Are Your Windshield Wipers Ready For Wet Weather?

By Bill Siuru

If you make it a habit to inspect and replace wiper blades on a nice day or in your garage, you won't wind up doing it outside, on a cold, rainy night.

It's beginning to rain or snow. You switch on the windshield wipers. They streak, smear, chatter, squeal or scratch and definitely don't help you see the road ahead.

The sun's ultraviolet rays, ozone and airborne chemicals degrade the rubber compounds used in windshield wiper blades. This reduces their ability to retain their shape and flexibility, and dirt can decrease flexibility and scratch the windshield.

Wipers can actually benefit from lot of use. Wipers in locations with lots of wet weather can last longer than in Arizona or Southern California where they can become dried out, dirty and stiff due to infrequent use.

Wipers need exercise, so operate then every couple of weeks but don’t use wipers on a dry windshield. First use the windshield washers to wet the windshield. Better yet spray with a garden hose.
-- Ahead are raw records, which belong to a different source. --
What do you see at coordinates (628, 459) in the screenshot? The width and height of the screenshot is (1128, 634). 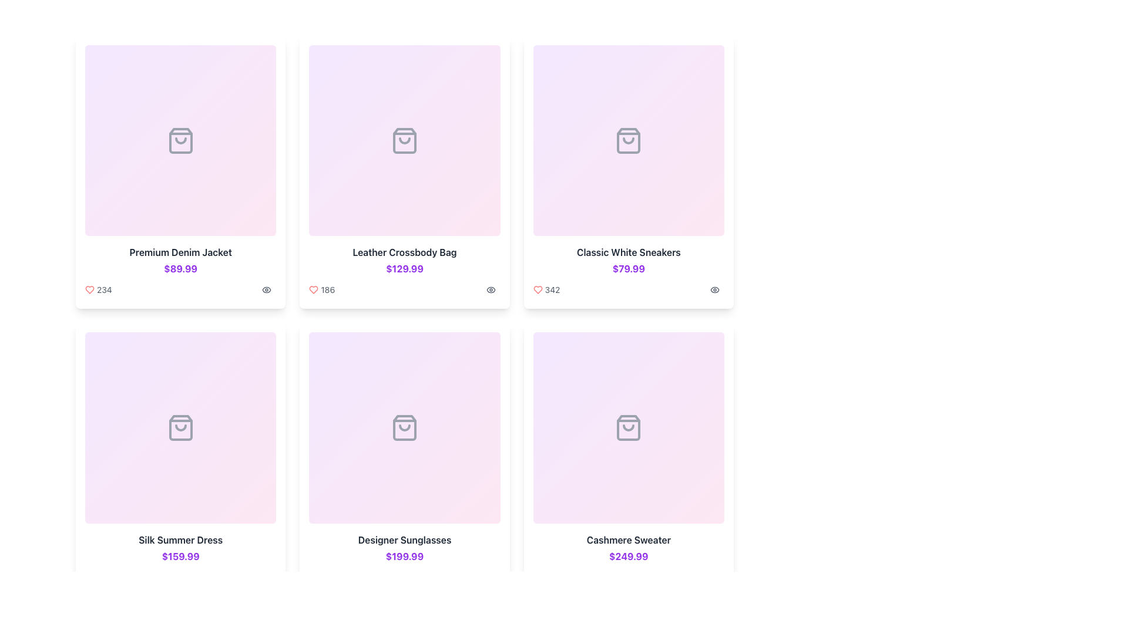 I see `the interactive icons within the Product card component located in the third row and third column of the grid layout` at bounding box center [628, 459].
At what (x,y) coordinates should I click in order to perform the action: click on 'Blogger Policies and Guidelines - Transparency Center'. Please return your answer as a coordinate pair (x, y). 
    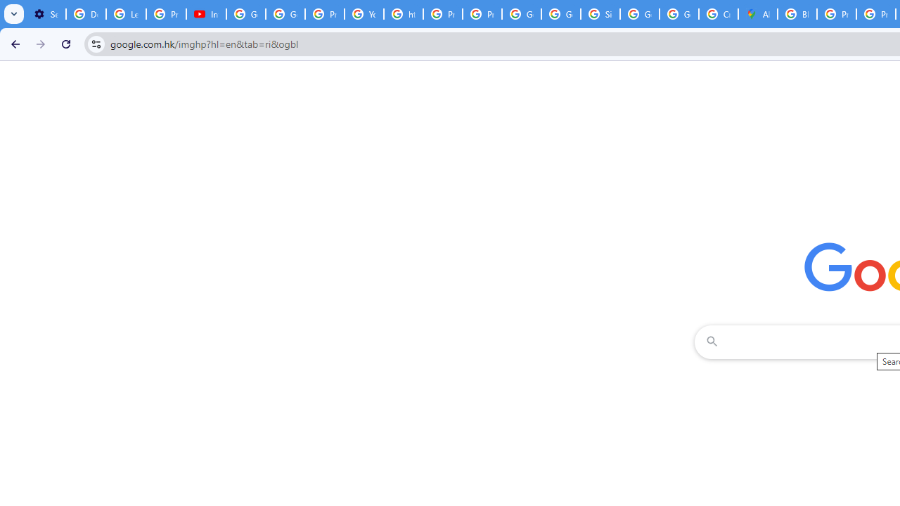
    Looking at the image, I should click on (797, 14).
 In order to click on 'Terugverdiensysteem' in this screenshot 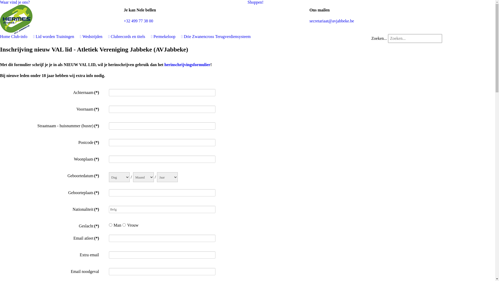, I will do `click(232, 36)`.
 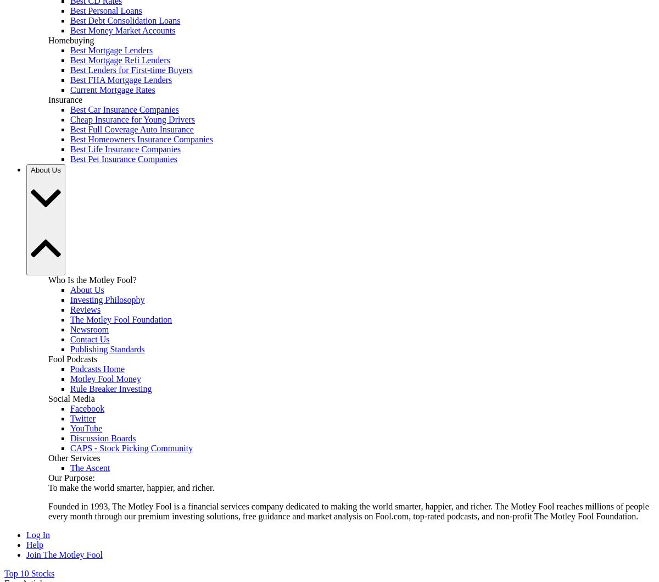 What do you see at coordinates (123, 158) in the screenshot?
I see `'Best Pet Insurance Companies'` at bounding box center [123, 158].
Periodically, inspect the condition of wiper blades. A good time is when washing the vehicle. Make sure the edges of the rubber edges are sharp, smooth, straight and clean. The rubber must be flexible even in freezing weather so the blade flips over as the wipers change direction.
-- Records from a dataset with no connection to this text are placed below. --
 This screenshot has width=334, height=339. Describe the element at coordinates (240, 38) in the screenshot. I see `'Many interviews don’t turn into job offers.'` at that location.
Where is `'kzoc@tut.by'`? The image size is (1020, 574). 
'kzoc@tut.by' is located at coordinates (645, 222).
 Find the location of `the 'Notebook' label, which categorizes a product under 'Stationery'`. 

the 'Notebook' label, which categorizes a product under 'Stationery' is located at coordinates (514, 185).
Inspect the entire wiper assembly including the frame and arm. A loose wiper blade can severely scratch the windshield. Weak spring tension means aerodynamic forces can lift the blade off the windshield slightly at high speeds causing chattering, skipping or smearing. If you make it a habit to inspect and replace wiper blades on a nice day or in your garage, you won't wind up doing it outside, on a cold, rainy night.

When buying replacements, measure blade length and observe how the blade attaches to the wiper arm. Better yet, take the whole assembly with you to the parts store to make sure you get the correct replacements. Don't rely on catalog listings – automakers sometimes use different styles on the same year and model vehicle.

Buy high quality replacements. Some cheap ones may not flex precisely to conform to windshield contours, leaving uncleared areas. Likewise, cheap arms and frames may lift at higher speeds because they lack sufficient spring tension. Replace blades in pairs. If one is worn out, the other is too, or soon will be.

Many auto parts store will install the blades you buy from them. However, replacing blades is quite easy, often done without any tools needed. At most you can do the job with only a screwdriver and pliers.

If your winters are particularly severe, consider heavy-duty winter blades. These have larger profiles to better remove snow, rubber compounds that keep them flexible at sub-zero temperatures, and prevent snow and ice from accumulating on the blade. In any case, be sure to clear snow and ice from the windshield before dragging the wipers across the uneven surface and damaging the blades.

By cleaning blades, you might get a couple of more months of use. Put windshield washer fluid or glass cleaner on a damp sponge or rag and wipe debris off the rubber and the windshield where the wiper rests.

While replacement inserts – where only the rubber is replaced using the existing frame – can save money, replacement can be a frustrating task. It is often more convenient to replace the whole blade assembly. Indeed, this is required for more and more vehicles.